Эме хохочет. Mi caso es suya! Здорово, однако, провел его мастер эспадрилий этой своей потрепанной книжонкой! И Пюиг! И священник Нума!
Они хлещут пурпурное вино, вино урожая 1944 года, — доброе винцо. В окно Эме видит назойливое подпрыгивание танцующих. Эти распускающиеся розы столь же необычны, как танец пилигримов в Обераммергау, в Баварии, или пляски дураков в Бенше. Пожалуй, можно прочитать и кое-что другое в вытянутых вверх руках, в определенном числе шагов — нерасшифрованные письмена, утерянную тайну древних религий, как полагал Капатас? И тогда расшифровка сарданы и ее секретов раскрыла бы смысл жертв, принесенных людьми, погибшими на войне, которая началась не в 1939 году — истоки этой войны теряются в ночи времен.
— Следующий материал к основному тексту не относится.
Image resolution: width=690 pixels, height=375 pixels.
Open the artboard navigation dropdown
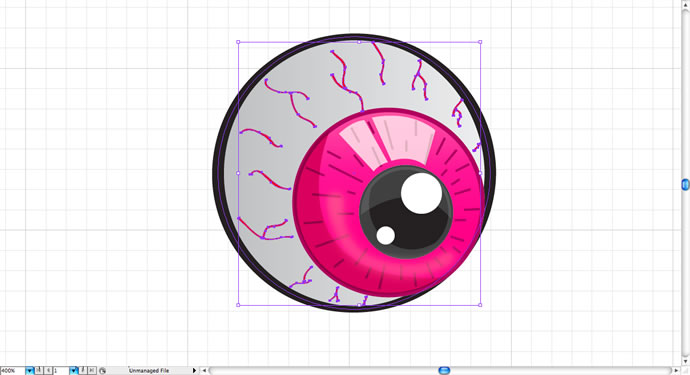pos(73,371)

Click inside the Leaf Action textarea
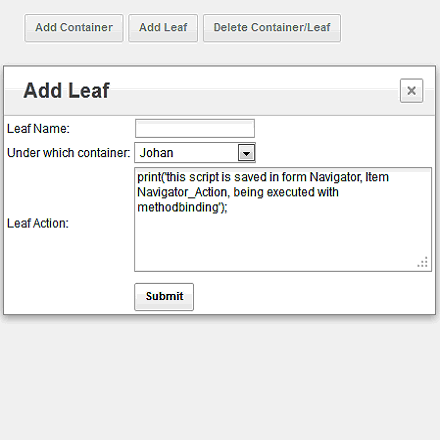click(283, 219)
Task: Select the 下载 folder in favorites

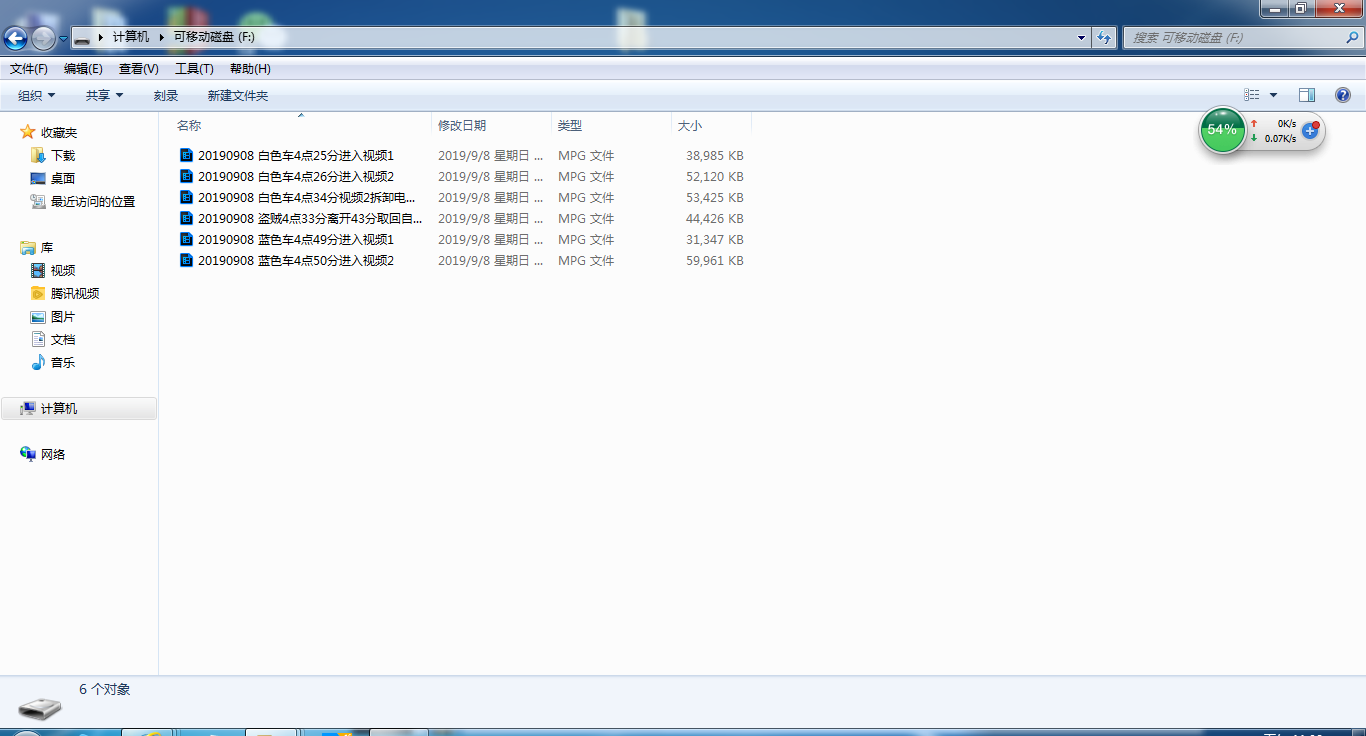Action: 62,156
Деода де Северак говорит, что стук насекомых, ударяющихся о дорожную флягу пилигрима, пробудит мертвых в день Страшного суда. Сардана тоже самый настоящий суд. Одни раньше, другие позже, но всех нас призовут туда!
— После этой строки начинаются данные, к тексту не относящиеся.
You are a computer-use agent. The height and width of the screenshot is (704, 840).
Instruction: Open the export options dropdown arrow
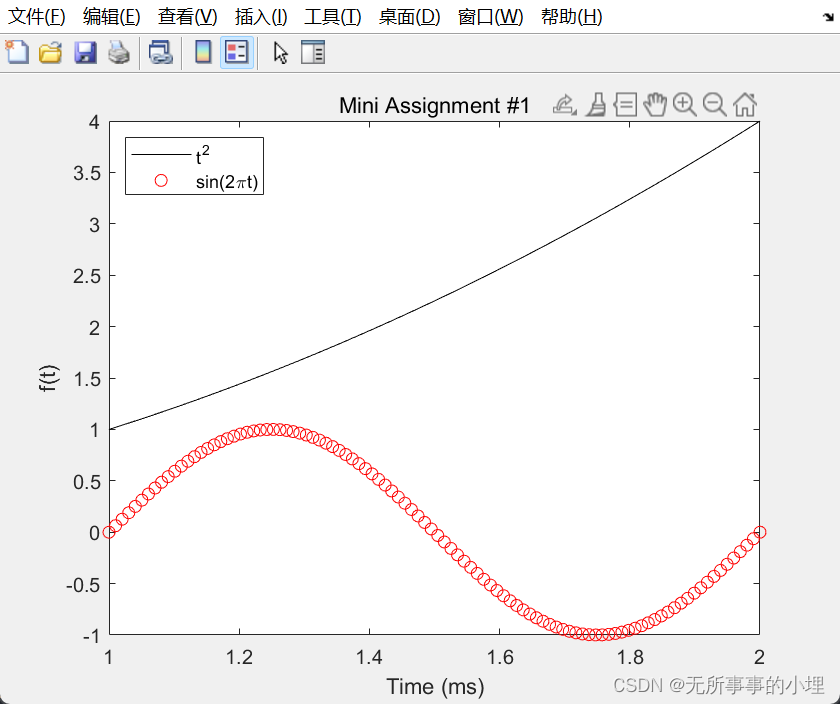574,110
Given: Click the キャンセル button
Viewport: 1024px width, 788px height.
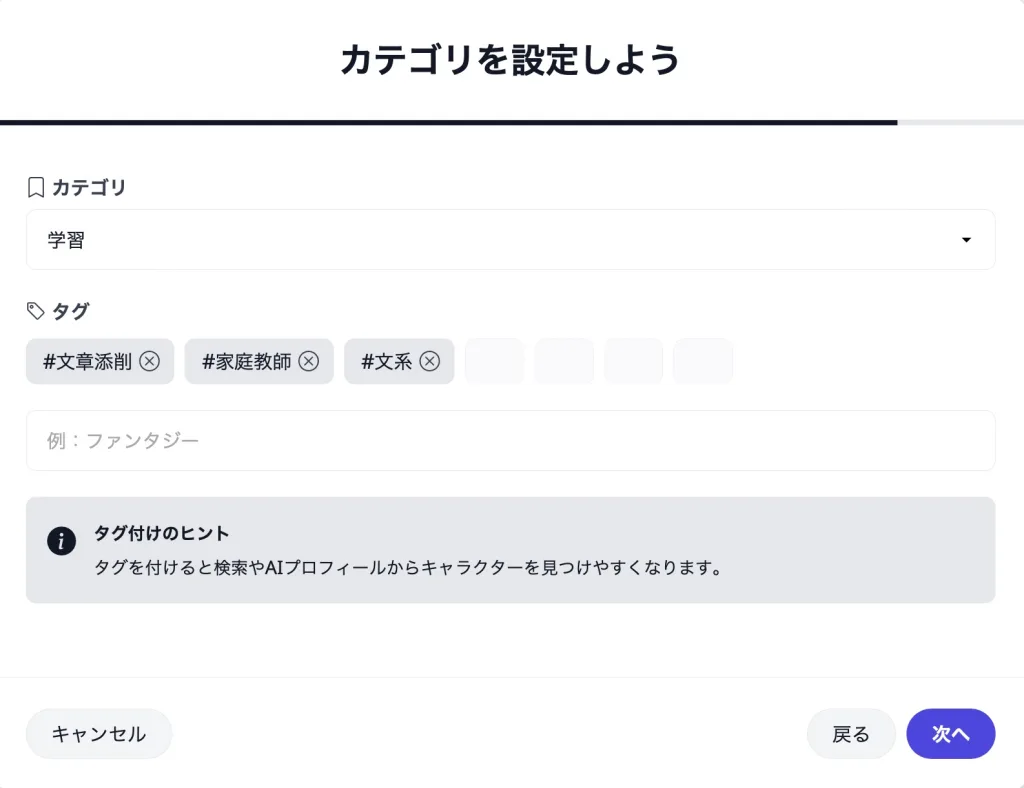Looking at the screenshot, I should (99, 734).
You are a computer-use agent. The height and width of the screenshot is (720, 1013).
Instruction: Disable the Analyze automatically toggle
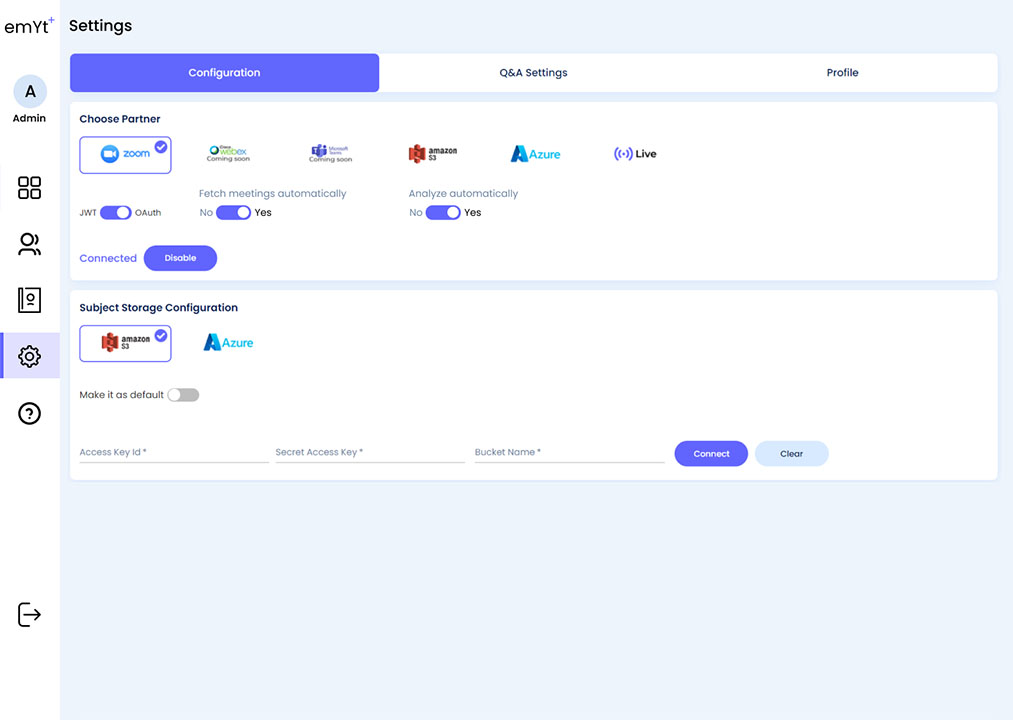[443, 213]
Сагольс много выпил. Этот новобрачный растроганно заговорил об Анжелите, которая осталась такой красивой, несмотря на седые волосы.
— А? — спросил Горилла; видимо, он был удивлен звуком собственного голоса.
— Я ничего не сказал. Или нет, вот что. Однажды Пюиг был один в Батерском руднике. Он читал. Когда я вошел, он спрятал книгу. Учителя не прячут книги друг от друга — это не полагается. Он протянул ее мне. Я был поражен. Я выписал оттуда кое-что.
Эме Лонги вытаскивает из кармана куртки бумажник. В военное удостоверение засунута пожелтевшая визитная карточка.
— «Группы молодых людей образуют грациозный хоровод. Юноши и прекрасные девушки берутся за руки…» Тут надо обращать внимание на каждое слово… «И предаются веселью танца». Группы, хоровод, сплетенные руки — забавно, не так ли? Особенно сегодня вечером…
Он продолжает читать Горилле, тот даже сморщился — до того внимательно слушал.
— «Иногда, проворно двигая ногами, они заставляют хоровод кружиться с такой скоростью, с которой гончар вращает свой круг».
— Я хочу списать это! Я вставлю эти слова в рамку и повешу на стене «Первых тактов».
Неутомимая сардана все кружится.
Баньюльс — это большой глиняный кувшин черного цвета, на котором вырисовываются красные фигуры танцующих.
Эме Лонги с любовью смотрит на Гориллу.
— Да Я спишу тебе этот текст. И поставлю под ним имя автора. Этим словам три тысячи лет. Человека, который написал их, звали Гомер.